▸ GIVEN TASK
Please rewrite the listing below with every "Select" changed to "Highlight" and everything else left as it is. Leave the pictures out of your version.
____ EXTRACTED DATA
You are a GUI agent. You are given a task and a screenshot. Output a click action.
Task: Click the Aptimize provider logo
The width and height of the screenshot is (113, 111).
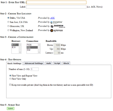pyautogui.click(x=57, y=31)
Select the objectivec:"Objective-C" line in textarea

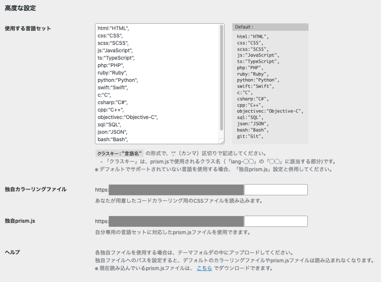click(128, 117)
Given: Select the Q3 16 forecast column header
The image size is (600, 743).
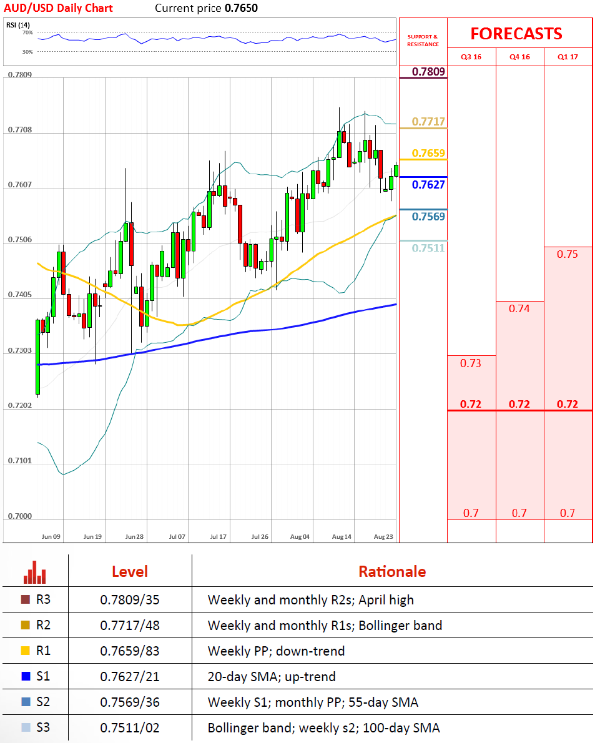Looking at the screenshot, I should tap(471, 57).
________
▸ TASK ANSWER
You are a GUI agent. You are given a task and a screenshot. Output a click action.
Task: Click the Aptimize provider logo
The width and height of the screenshot is (113, 111).
pyautogui.click(x=57, y=31)
Highlight the objectivec:"Objective-C" line in textarea

click(128, 117)
Given: Highlight the Q3 16 forecast column header
The image size is (600, 743).
Looking at the screenshot, I should tap(471, 57).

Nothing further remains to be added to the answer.